Breastfeeding for a year cuts cancer risk by a third: Study
Breastfeeding for at least a year can cut the chances of developing breast cancer by a third in women with a strong family history of the disease.
Women carrying faulty genes have an almost three in four chance of developing breast cancer and feeding their babies naturally is one of the few ways they can reduce that risk, researchers have found.
A study has found that women carrying the BRCA1 gene were 32 per cent less likely to develop breast cancer if they breastfed for at least a year compared with women with the gene who did not.
The Daily Telegraph reported that women with the genetic faults are at such a high risk of breast cancer that many opt for preventive surgery, a double mastectomy, as they fear they are living with a time bomb.
The research conducted by the Women’s Research Institute in Ontario, Canada, calculated that just five women with the BRCA 1 gene needed to breastfeed for a year to prevent one developing cancer.

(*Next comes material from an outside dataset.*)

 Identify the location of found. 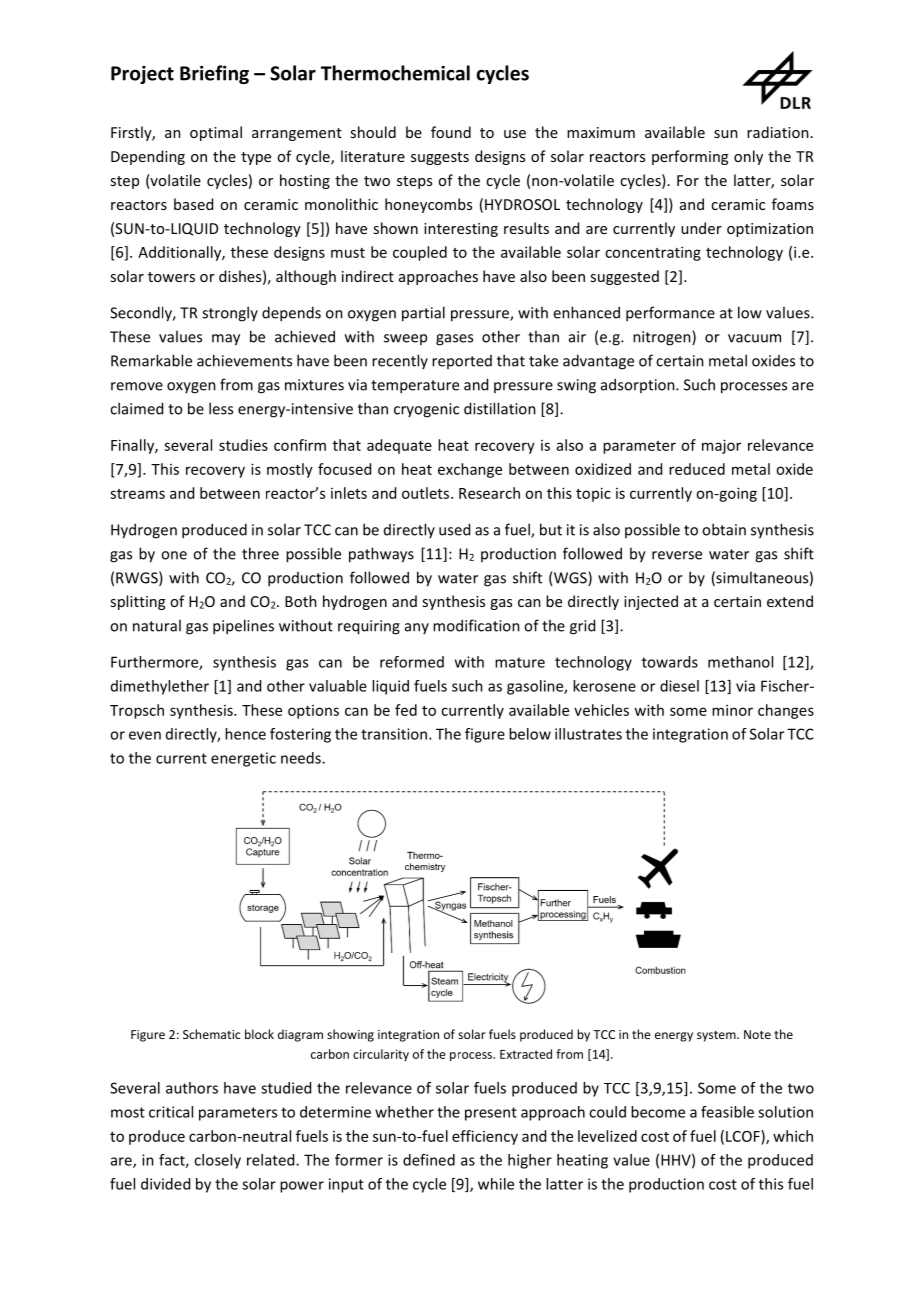
(451, 132).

However breastfeeding had no effect on the cancer risk for women carrying the BRCA2 gene, suggesting the way the two genes cause cancer are different.
Amongst the general population of healthy women, breastfeeding for a year reduces the risk of breast cancer by 4.3 per cent, the authors said.
Almost 6,000 women with the BRCA1 or BRCA2 genes were included in the study, with around half having already been diagnosed with cancer.
The women were matched to each other as closely as possible, including number of births, age and body weight, giving 1665 pairs to be analysed.
The cancer sufferers had breastfed for an average of two months less than those without cancer.
It was calculated that breastfeeding for one year reduced the risk of cancer by 32 per cent and for two or more years cut it by almost half.
The researchers said each year of breastfeeding reduced the risk of breast cancer by 19 per cent.
Co author Dr Steven Narod, wrote in the journal BioMed Central: “These findings corroborate a protective role of breastfeeding on breast cancer risk for BRCA1.
“The lack of an association for BRCA2 mutation carriers suggests that the biological pathway for carcinogenesis is different for the two genes. Women with a BRCA mutation should be advised of the benefit of breastfeeding in terms of reducing breast cancer risk.”